On nous a donc proposé une ambiance de salle vivante et prolongeant en quelque sorte la voix pour le speech d’introduction, puis une salle plus proche d’une chapelle pour écouter un quatuor à cordes jouant en direct. Enfin le chef dudit groupe a été équipé d’un violon muet repiqué en HF et Tracker et s’est baladé dans la salle, parfaitement suivi par le son de son instrument.


Joe Rimstidt et Dai Ashimoto très sérieux juste avant de faire des lancers de basechicken.

La blague ultime a été de se lancer entre Joe Rimstidt et Dai Ashimoto, Acousticien du Spatial Audio Group de Yamaha, une peluche de poulet caquetant afin de démontrer les capacités et la fluidité du suivi d’un objet se déplaçant rapidement au dessus des têtes.
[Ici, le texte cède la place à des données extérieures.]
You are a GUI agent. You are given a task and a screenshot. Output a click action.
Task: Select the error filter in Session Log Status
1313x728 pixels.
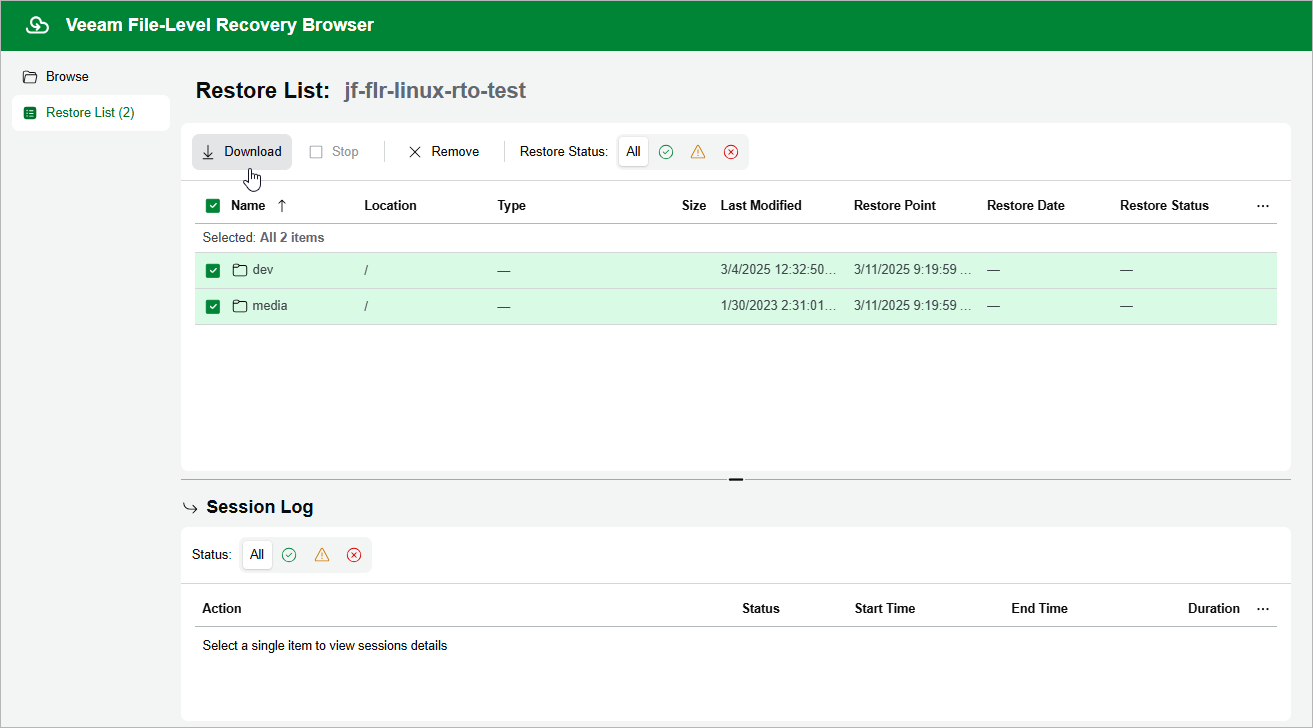354,554
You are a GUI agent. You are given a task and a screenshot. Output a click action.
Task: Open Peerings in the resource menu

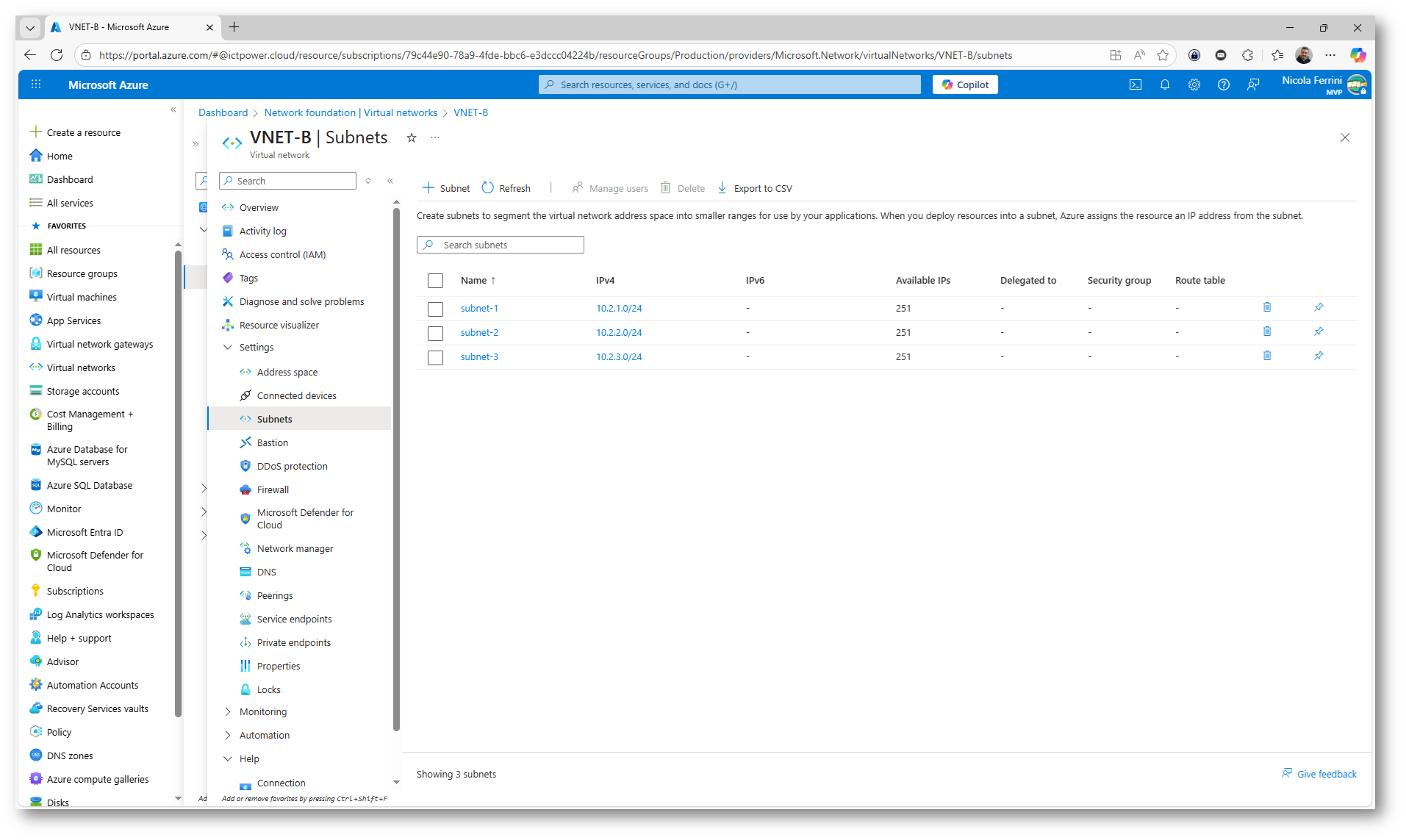click(275, 595)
Et ça marche sans bruits étranges autres qu’une salle qui se marre. Peut-être a-t’on remarqué un léger retard dans les mouvements, mais qui peut tout aussi bien être imputé au tracking.

L’effet visuel n’est pas dû au son !

Magnifique travail aussi dans la création d’une salle très crédible et permettant au Prague Music String Quartet de s’exprimer pleinement. Même le preset cathédrale passe bien les yeux fermés.
Quand on les ouvre, l’incohérence entre l’espace et le son gâche un peu le plaisir. On est quoi qu’il en soit à des années lumière des débuts d’AFC et de tout procédé d’enrichissement via une simple réverbération, aussi belle soit-elle.

Et ses développeurs parlent déjà de faire varier la nature des premières réflexions en fonction des déplacements de la source dans la salle. Signalons enfin que si la programmation d’AFC prend de 3 à 5 jours dans une salle, les équipes de Yamaha n’ont eu que 6 heures pour le faire à Prague…Et pourtant ça sonne. Chapeau les artistes !

Le Prague Music String Quartet qui aura égayé la conférence et aura donné pour les 300 invités un concert privé dans l’une des salles d’apparat de l’Opéra de Prague. On sait recevoir chez Yamaha. Remarquez aussi le micro placé devant le quatuor. Certains en ont profité pour effectuer quelques captations très larges…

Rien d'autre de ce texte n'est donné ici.